Theories of Surplus Value, Part III, Chapter 20 - Part 143

[c) On the Influence a Change in the value of Constant Capital Exerts on surplus-value, Profit and Wages

This section demonstrates why it is important to take Marx's writings as a whole into consideration, rather than taking particular phrases and even paragraphs in isolation. Marx sets out, at the start of the section, an argument in relation to wages, which he then completely reverses in the latter part of the section. The point relates to a question raised earlier, in relation to the effect of a fall in the value of constant capital, used in the production of wage goods. Marx begins the section by arguing that such a fall cannot affect wages, or the rate of profit. But, in the latter part of the section, Marx says this is only true if the change is merely a short-term, temporary change in prices. 

So, for example, if there is a bumper cotton crop that reduces the price of cotton, this reduces the value of constant capital, used by the yarn producer, weaver, and clothes producer. That, in turn reduces the price of clothes, for example, cotton shirts, blouses, skirts and trousers. As workers buy these items, it reduces what they have to spend on them as wage goods, to reproduce their labour-power. In value terms, therefore, the value of labour-power has fallen, so that wages should also fall, and so surplus value, and the rate of surplus value rise. However, Marx makes the point that, in practice, with workers paid money wages, the effect is that they now have to spend less of their wages on these items, so either they can buy more of them, or else they can use the money saved to buy more of some other commodities, or even some totally new commodity. 
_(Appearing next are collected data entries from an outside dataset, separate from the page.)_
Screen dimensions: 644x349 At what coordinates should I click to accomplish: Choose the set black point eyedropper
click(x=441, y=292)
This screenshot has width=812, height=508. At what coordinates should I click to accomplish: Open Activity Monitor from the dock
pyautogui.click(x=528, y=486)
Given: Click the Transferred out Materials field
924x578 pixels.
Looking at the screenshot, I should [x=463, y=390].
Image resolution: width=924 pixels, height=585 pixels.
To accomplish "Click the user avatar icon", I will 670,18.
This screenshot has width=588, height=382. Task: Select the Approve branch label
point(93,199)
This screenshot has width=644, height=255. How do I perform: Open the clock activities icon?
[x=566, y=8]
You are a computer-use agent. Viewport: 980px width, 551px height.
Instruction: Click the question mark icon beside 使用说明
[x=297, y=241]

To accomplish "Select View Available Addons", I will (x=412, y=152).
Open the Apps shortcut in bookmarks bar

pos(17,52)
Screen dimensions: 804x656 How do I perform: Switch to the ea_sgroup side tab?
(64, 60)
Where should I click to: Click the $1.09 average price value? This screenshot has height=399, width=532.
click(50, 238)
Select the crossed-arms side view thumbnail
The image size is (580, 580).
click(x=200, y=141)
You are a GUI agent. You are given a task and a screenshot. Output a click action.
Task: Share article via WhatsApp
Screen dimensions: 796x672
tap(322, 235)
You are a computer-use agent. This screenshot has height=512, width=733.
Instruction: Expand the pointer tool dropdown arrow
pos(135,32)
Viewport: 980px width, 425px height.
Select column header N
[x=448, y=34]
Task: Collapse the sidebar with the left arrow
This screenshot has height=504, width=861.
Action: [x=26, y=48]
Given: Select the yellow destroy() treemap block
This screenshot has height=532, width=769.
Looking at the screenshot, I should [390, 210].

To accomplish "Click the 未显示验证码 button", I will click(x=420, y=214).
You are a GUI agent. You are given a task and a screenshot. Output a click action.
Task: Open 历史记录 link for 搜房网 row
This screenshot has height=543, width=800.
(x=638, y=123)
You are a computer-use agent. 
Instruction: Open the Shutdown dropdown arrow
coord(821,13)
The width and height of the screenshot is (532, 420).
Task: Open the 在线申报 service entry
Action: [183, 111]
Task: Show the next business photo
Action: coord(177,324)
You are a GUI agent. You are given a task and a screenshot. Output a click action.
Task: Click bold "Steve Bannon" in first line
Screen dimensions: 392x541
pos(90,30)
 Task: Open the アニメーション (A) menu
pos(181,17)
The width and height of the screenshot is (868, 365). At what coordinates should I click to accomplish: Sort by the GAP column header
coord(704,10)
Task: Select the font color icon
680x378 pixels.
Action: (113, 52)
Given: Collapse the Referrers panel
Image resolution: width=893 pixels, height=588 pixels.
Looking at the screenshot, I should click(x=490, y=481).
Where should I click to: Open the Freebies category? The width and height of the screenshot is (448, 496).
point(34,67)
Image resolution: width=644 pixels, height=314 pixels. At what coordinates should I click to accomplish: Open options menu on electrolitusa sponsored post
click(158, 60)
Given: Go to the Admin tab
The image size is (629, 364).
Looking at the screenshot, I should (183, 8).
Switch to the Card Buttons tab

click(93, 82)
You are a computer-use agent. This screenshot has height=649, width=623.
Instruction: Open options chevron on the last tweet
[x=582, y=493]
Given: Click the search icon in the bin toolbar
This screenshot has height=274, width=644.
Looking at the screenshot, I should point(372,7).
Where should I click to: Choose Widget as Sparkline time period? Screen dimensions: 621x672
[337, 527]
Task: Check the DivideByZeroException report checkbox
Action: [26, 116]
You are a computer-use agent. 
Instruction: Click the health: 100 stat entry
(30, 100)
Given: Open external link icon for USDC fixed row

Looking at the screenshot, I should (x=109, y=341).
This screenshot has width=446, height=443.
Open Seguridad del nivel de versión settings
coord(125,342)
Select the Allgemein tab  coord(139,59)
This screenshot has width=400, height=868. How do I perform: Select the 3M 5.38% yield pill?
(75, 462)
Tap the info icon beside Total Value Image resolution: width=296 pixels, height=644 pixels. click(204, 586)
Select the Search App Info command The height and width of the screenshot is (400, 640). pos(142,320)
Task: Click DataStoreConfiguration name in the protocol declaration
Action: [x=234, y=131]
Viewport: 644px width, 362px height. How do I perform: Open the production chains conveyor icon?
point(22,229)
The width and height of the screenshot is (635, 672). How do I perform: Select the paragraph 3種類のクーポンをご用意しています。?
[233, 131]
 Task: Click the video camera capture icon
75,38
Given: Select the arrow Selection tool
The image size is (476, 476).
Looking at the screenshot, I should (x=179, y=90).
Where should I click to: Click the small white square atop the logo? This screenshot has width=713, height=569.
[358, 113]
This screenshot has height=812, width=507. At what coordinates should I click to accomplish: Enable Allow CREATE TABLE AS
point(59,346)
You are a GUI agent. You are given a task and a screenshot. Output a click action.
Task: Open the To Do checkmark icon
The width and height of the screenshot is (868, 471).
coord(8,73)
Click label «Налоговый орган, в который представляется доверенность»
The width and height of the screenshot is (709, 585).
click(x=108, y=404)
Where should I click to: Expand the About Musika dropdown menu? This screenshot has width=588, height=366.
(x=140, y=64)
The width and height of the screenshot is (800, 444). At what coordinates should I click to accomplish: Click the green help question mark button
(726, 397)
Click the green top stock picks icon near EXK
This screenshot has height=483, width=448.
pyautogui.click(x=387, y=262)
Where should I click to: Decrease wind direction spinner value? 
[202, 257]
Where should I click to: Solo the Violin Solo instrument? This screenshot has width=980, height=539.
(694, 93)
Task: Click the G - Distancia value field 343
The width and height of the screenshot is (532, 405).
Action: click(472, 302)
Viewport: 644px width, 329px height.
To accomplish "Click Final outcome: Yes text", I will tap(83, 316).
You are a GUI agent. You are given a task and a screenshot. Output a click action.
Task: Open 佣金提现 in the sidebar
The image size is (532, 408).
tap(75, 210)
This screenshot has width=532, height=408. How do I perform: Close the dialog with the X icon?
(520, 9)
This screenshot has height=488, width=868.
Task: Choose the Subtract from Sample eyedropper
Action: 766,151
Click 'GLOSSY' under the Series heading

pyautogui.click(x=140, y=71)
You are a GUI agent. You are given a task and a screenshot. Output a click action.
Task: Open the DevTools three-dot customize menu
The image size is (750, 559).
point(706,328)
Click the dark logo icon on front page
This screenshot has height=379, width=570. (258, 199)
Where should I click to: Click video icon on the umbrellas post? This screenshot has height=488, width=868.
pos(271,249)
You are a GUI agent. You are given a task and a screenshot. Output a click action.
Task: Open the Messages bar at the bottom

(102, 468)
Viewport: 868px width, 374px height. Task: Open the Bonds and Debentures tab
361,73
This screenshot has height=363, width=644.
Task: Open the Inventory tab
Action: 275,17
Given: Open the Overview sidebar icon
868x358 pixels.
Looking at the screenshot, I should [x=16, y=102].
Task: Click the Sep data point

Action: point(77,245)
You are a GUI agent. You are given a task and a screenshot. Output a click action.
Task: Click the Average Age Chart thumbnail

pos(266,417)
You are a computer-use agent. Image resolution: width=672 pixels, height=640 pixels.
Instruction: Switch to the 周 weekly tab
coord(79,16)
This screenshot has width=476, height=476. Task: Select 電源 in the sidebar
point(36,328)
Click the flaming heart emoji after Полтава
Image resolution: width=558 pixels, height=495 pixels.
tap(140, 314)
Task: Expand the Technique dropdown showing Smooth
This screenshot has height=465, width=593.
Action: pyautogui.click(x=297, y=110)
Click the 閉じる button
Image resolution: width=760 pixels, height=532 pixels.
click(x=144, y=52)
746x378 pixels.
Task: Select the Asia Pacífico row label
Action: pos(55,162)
But, later in the section, Marx makes clear that whilst this is true for such short-term fluctuations – the opposite would apply where a bad harvest next year caused cotton prices, and so clothes prices to rise – which average out, it is not true for those permanent changes in the value of the commodities that comprise the constant capital, and which, thereby, influence the price of wage goods. In short, it is a distinction between market prices, and exchange values. As Marx himself makes clear, as against Mill, the worker requires a certain minimum of use values, for their reproduction, and this minimum is not changed by the value of those use values.